Most great is Allah! Evermore most great
His purpose which unwitting lips call “fate.”
The Beauty of Eternity is One—
How infinite His glory and His state!

What want and sorrow, what a blight of fears,
How many woes, how many burning tears
Were banished by the Master's gentle hand
And loving word in all those lonely years!

Abdul Baha, the Servant of the Light;
A Mirror of Eternity, a bright
Enduring joy made manifest to men,
A heavenly beacon pushing back the night.

Such is his name. How much his soul must see
Who crams the days with heaven and harmony;
The prophet voice alone may speak for God,
And clear the roads for all humanity.

From him, our Friend and Master, shone those rays
That morning nurtured in its twilight haze
And flung across the world; but now they rise
To brightest noon, to sudden zenith blaze.

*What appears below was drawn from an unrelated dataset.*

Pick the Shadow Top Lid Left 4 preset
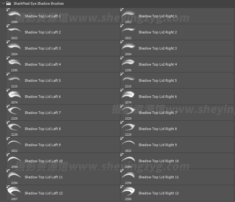The image size is (235, 202). 43,64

They came from many lands, both rich and poor,
To share the joy within a prison door!
And once a guest was curious to know
Why every face the light of gladness wore.

“Dear Master, if my will with yours accord,
Tell me why those who gather at your board—
Your guests of every race and creed and clime—
Go forth in all the radiance of the Lord!”

“All I can tell,” said he, “is that I trace
In every countenance a living grace,
And nothing else in any do I see
But the loved image of the Father's face.”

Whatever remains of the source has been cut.